In policing, the development of a science of geographical hot-spot identification has permitted the intelligent direction of resources. By honing the capacity to focus on block-segments (rather than whole neighborhoods) this strategy could even allow for limiting the collateral damage that flows from aggressive crime control practices.
Other efforts, such as the Public Safety Assessment instrument developed by the Laura and John Arnold Foundation, show promise in rationalizing bail decision-making at arraignments. The Public Safety Assessment promises an objective procedure that should encourage timid judges to separate the less dangerous from the more dangerous, and to send the less dangerous home under community-based supervision.

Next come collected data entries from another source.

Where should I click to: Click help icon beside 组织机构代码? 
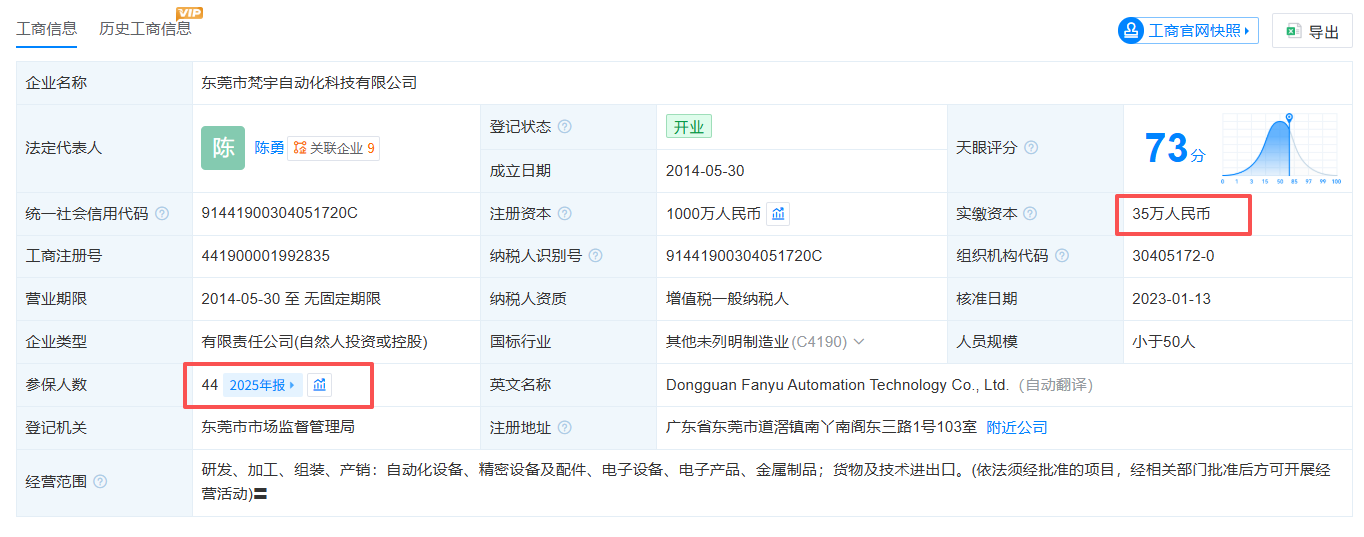1062,256
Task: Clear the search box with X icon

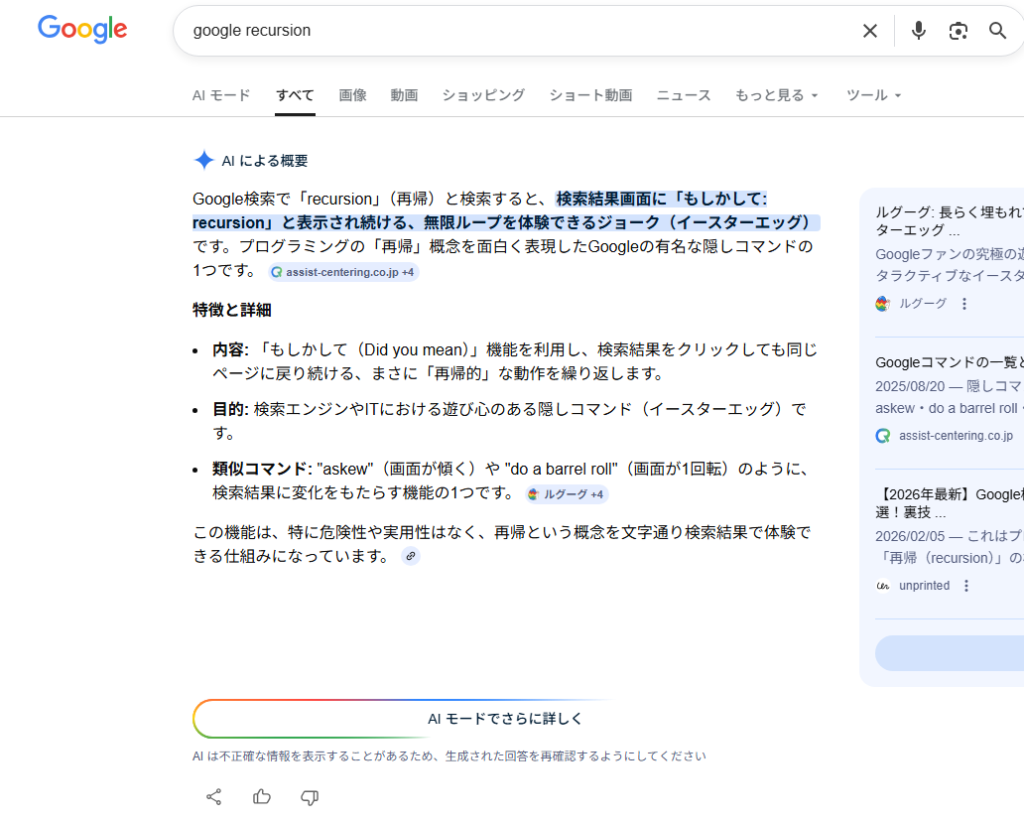Action: pyautogui.click(x=870, y=31)

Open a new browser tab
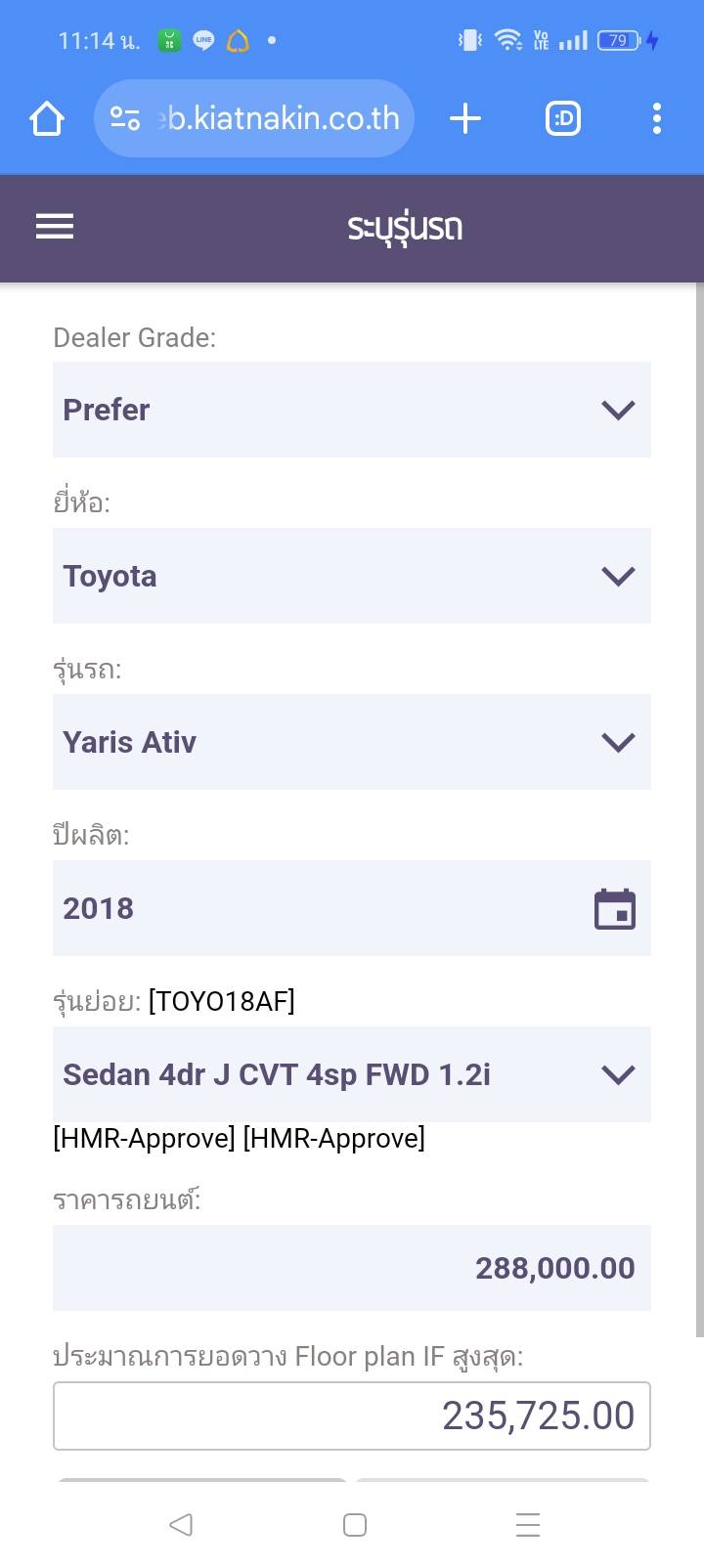(465, 119)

This tool could be used instead of relying solely on instinct and experience. Pretrial detention might be reserved for the data-indicated threats.
Arnold’s PSA is now being extended to assist prosecutors in making important decisions in the pretrial phase, including those related to charging, plea bargaining, and diversion. A movement toward risk-oriented, data-driven (or “intelligence led”) prosecution spearheaded by Manhattan District Attorney Cyrus Vance, Jr., targets high-risk actors for special treatment in surveillance, apprehension, charging, plea leveraging, and sentencing.
But there’s a problem. The system— from beginning to end—gradually becomes less interested in the problem of imposing just deserts for past acts, as things begin to coalesce around a utilitarian strategy of selective deterrence and incapacitation.
“Lock ‘em up,” but not for what they have done, rather, for what we can predict they will do.
My own enthusiasm for these developments is muted.
To begin with, a robust debate is underway concerning the role of an existing array of risk assessment tools in aggravating racially disparate impacts. A recent Propublica series analyzes the startling racial biases built into one widely used proprietary instrument.
Bernard Harcourt of Columbia University has argued that risk has become a proxy for race.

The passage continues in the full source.